■ STUDY MATERIAL ■
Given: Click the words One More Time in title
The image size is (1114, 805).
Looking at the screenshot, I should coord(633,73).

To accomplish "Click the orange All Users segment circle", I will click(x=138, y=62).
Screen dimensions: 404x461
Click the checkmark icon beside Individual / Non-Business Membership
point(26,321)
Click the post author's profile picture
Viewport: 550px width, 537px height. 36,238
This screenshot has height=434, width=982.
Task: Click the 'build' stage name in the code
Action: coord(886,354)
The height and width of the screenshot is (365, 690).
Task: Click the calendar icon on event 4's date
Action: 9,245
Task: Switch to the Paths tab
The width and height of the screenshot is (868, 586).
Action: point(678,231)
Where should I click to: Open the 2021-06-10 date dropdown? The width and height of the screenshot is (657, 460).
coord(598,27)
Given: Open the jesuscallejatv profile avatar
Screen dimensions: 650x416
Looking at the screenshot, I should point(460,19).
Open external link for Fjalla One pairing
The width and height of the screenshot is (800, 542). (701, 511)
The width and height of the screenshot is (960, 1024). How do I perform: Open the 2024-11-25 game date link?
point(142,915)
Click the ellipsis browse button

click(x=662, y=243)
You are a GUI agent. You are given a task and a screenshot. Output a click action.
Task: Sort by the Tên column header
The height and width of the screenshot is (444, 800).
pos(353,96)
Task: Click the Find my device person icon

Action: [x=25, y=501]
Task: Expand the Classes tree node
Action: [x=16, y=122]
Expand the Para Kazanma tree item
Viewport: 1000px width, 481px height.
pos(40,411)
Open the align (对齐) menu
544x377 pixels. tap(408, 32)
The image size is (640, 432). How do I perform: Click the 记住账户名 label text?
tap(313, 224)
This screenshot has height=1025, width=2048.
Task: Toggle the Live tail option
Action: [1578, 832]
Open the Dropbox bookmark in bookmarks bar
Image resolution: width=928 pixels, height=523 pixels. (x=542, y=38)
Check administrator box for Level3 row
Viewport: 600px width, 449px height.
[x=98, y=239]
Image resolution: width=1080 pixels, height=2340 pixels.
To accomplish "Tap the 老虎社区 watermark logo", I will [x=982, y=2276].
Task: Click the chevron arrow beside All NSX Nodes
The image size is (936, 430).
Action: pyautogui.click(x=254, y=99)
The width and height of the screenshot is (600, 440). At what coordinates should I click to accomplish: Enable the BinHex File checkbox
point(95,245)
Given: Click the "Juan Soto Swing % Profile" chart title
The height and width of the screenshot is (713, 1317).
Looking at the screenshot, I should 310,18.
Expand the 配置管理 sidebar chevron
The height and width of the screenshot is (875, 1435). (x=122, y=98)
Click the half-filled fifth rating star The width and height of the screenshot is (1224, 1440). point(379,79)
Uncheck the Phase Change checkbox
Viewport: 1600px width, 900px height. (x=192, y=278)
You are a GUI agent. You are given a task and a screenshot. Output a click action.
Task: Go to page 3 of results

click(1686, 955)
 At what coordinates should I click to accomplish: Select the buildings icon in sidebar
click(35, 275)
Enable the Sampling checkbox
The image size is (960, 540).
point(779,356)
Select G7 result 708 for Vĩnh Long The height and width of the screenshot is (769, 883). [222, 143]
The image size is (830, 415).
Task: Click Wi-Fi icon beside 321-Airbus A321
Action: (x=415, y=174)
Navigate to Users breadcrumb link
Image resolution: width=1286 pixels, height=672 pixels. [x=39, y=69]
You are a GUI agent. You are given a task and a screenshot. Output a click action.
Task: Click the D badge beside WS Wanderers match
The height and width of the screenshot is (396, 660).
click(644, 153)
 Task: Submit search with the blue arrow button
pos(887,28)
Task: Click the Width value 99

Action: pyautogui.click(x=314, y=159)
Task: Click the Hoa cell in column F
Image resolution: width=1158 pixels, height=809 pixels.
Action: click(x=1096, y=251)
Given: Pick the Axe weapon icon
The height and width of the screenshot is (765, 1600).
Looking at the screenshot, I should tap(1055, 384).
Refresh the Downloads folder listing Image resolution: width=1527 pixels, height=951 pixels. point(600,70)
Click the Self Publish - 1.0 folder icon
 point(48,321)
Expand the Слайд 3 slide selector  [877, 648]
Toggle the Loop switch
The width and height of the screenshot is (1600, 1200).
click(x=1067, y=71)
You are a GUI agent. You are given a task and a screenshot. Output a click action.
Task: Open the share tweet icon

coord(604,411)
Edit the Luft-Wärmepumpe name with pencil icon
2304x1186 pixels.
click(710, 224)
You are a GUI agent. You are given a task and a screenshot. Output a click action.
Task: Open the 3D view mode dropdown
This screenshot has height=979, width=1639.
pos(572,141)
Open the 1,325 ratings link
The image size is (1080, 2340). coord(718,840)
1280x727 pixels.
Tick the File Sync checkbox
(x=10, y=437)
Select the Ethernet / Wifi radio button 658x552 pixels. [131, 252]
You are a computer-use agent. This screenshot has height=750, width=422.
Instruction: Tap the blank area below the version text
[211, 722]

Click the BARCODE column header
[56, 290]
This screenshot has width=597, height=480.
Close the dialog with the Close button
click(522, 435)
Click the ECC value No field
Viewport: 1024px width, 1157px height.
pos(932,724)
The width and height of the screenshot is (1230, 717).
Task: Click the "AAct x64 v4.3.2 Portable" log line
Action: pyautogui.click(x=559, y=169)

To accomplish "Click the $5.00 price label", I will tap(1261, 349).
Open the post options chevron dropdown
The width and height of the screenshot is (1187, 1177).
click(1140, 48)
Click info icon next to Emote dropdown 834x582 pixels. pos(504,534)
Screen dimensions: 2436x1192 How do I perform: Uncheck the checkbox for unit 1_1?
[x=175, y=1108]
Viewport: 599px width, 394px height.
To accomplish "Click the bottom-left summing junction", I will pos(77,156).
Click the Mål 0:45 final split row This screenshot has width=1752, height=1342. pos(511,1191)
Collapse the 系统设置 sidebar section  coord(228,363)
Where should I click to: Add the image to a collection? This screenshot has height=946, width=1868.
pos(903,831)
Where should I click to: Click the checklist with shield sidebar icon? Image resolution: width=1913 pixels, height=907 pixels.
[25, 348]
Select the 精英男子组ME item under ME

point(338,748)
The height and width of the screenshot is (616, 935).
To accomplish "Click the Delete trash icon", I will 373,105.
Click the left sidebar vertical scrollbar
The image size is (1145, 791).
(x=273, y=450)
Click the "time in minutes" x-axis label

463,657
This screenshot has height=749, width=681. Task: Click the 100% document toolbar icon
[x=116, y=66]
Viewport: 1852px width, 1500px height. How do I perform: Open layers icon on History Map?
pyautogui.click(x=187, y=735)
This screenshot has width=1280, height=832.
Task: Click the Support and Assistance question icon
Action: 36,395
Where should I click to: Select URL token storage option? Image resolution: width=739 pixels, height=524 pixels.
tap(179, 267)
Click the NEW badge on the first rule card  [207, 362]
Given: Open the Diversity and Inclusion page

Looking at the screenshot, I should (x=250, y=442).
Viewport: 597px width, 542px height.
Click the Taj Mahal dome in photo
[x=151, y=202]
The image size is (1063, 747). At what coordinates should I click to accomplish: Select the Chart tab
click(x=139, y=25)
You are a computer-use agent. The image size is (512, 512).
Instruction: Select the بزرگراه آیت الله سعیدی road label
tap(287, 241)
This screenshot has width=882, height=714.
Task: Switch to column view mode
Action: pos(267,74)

■ WHAT THE EXERCISE ASKS ■
Scan the material above. Return every line containing the string "title".

■ RESPONSE AREA ■
Given: Click the words One More Time in title
Given: Click the "Juan Soto Swing % Profile" chart title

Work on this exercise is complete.